THE SECRET PASSAGE - A POLITICAL AND A PHILOSOPHICAL INTERPRETATION OF ALICE IN WONDERLAND AND THROUGH THE LOOKING GLASS

The author points out that neither Alice in Wonderland nor Through the Looking Glass had any moral conclusions. This made them radically different from previous children's books which always had some kind of moral lesson in them.

It talks about secret passages to magical worlds. In this case there were three passages to Wonderland: the tunnel, the well and the hall of doors.

Painting the roses red related to the War of the Roses while the fight between the Lion and the Unicorn related to Scotland. The White Knight refers to old age.

Humpty Dumpty, because he's an egg, refers to the origin of everything.

The Cheshire Cat moves through multi-dimensional space. The books also refer to the 'repressive education system ' to which girls were submitted. Through the Looking Glass gives financial value to everything.

The book also covers the fall from grace and Poe's poem about the Raven. There's a bibliography and footnotes.
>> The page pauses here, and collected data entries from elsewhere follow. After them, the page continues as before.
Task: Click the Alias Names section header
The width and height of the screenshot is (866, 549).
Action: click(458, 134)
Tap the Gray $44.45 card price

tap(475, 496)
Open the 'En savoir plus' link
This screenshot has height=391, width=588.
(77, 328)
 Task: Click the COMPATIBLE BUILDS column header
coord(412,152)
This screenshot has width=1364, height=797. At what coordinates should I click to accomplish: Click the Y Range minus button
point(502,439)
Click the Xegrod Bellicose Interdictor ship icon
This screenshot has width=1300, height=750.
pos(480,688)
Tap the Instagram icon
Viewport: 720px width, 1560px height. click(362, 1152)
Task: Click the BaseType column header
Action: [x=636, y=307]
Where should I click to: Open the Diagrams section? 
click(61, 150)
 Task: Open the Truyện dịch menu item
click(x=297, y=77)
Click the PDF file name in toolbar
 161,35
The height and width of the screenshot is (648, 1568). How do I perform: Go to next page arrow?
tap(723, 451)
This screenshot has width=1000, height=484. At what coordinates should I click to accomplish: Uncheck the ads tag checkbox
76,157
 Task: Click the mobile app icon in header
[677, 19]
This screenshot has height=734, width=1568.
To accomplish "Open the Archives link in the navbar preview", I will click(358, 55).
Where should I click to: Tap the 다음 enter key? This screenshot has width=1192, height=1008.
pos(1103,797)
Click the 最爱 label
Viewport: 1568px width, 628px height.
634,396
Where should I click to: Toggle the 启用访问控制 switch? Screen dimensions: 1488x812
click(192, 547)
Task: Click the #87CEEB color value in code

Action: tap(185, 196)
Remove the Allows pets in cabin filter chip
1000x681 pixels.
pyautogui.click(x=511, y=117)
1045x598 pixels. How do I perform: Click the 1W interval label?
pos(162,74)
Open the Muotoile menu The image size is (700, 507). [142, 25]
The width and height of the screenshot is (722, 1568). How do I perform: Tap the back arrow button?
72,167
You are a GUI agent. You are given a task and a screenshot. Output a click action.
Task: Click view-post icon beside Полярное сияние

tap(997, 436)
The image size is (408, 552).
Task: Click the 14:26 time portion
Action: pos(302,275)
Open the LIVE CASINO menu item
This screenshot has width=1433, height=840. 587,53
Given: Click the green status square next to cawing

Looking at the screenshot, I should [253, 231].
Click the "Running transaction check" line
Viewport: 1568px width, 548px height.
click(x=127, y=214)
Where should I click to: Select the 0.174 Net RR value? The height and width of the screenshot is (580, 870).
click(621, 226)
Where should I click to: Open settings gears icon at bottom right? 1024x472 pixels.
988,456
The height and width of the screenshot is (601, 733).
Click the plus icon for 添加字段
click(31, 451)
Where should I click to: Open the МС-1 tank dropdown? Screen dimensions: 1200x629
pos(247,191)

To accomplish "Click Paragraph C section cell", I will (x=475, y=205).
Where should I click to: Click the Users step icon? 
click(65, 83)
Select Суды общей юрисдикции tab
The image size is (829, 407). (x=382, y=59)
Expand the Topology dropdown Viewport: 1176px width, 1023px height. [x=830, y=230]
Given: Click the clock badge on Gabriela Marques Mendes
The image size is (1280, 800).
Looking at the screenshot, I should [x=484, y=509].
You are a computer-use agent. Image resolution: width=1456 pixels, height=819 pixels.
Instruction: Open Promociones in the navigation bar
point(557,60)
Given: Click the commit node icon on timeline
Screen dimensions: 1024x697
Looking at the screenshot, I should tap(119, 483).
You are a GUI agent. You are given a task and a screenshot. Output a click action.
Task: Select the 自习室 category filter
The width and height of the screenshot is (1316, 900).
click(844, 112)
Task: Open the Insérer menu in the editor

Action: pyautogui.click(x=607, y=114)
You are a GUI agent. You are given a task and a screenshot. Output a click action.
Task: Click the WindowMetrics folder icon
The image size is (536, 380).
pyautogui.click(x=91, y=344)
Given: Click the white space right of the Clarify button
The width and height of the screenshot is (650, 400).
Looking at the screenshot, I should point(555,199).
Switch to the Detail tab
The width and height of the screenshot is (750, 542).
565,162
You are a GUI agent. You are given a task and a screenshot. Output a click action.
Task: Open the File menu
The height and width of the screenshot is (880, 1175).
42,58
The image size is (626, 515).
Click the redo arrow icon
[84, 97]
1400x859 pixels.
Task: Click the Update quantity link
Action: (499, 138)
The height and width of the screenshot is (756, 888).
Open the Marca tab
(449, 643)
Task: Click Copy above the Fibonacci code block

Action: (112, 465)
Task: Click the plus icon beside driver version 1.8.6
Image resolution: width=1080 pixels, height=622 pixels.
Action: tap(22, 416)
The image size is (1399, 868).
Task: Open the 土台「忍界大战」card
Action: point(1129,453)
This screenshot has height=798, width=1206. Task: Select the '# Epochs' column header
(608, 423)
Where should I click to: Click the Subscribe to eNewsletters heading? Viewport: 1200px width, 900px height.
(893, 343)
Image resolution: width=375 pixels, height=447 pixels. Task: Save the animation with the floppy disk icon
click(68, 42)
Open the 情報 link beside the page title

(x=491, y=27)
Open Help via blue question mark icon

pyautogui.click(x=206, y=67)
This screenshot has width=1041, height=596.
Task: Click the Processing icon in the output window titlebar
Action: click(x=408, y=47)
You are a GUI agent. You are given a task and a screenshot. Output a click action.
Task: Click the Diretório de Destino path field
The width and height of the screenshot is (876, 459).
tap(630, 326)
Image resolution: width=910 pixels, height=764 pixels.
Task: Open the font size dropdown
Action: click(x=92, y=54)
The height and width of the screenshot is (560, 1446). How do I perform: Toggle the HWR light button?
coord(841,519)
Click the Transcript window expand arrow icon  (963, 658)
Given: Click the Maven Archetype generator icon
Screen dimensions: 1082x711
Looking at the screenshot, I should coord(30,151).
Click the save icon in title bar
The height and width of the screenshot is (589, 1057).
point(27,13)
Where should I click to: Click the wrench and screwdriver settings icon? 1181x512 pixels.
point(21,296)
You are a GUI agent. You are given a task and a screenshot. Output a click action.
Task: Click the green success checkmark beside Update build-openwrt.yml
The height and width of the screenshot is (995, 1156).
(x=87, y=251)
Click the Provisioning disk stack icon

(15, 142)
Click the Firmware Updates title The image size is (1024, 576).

In my own opinion I think this authors (and similar ones) read too much into the stories. Various analyses like this would have required Lewis Carroll to sit down before writing the stores and to make a list like character x = person/concept y and so on through the entire thing. Yet the fact is that the origin of the story is that it was (in its early form) pretty much spontaneous as it was told to Alice and her sisters while they were all on a boating trip.

The story was written down, yes, but it seems it was pretty much as he told it. The story was then expanded later to make it into a book that could be sold. I think any associations Lewis Carroll made were not planned.

Still, the book does make it's own case and it is interesting throughout.